## Quoted text
○ ○ ○
The Investment Manager and the Fund entered into an investment advisory and
administration agreement with Salomon Brothers Asset Management Inc (the
"Investment Adviser"), an affiliate of Salomon Brothers Inc, pursuant to which
the Investment Adviser provides investment advisory and administrative services
to the Fund. The Investment Adviser is responsible on a day-to-day basis for the
management of the Fund's portfolio in accordance with the Fund's investment
objectives and policies and for making decisions to buy, sell, or hold
particular securities and is responsible for day-to-day administration of the
Fund.
The Fund pays the Investment Manager a monthly fee at an annual rate of
1.20% of the Fund's average weekly net assets for its services, out of which the
Investment Manager pays the Investment Adviser a monthly fee at an annual rate
of .70% of the Fund's average weekly net assets for its services.
At August 31, 1995, Oppenheimer and the Investment Adviser each own 3,697
and 4,549 shares of the Fund, respectively. Certain officers and/or directors of
the Fund are officers and/or directors of the Investment Manager or the
Investment Adviser.
The Fund pays each Director not affiliated with the Investment Manager or
the Investment Adviser a fee of $5,000 per year, plus a fee of $700 and
reimbursement for travel and out-of-pocket expenses for each board meeting
attended.
4. Portfolio Activity and Federal Income Tax Status
Purchases and sales of investment securities, other than short-term
investments, for the year ended August 31, 1995 aggregated $37,079,202 and
$42,163,744, respectively. The federal income tax cost basis of the Fund's
investments at August 31, 1995 was $372,833,606. Gross unrealized appreciation
and depreciation amounted to $11,639,447 and $50,123,442, respectively,
resulting in a net unrealized depreciation on investments of $38,483,995.
○ ○ ○
## Material
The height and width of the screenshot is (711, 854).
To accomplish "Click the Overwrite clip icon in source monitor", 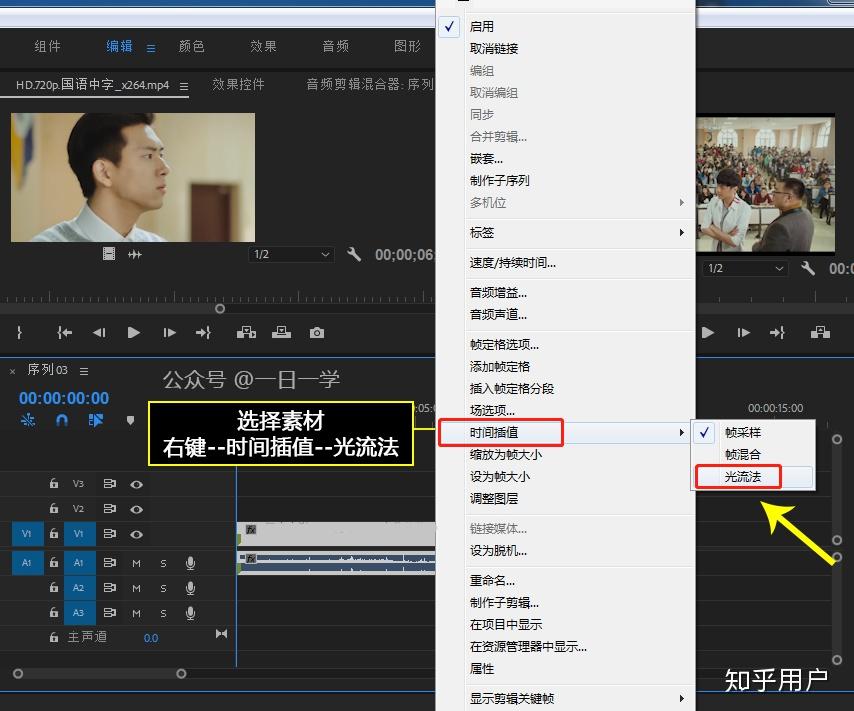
○ ○ ○
## Exercises
1) In the fund notes, what fee does the Fund pay the Investment Manager for its services?
2) List every dollar amount that appears in the fund notes.

## Task results
1) A monthly fee at an annual rate of 1.20% of the Fund's average weekly net assets.

2)
- $5,000
- $700
- $37,079,202
- $42,163,744
- $372,833,606
- $11,639,447
- $50,123,442
- $38,483,995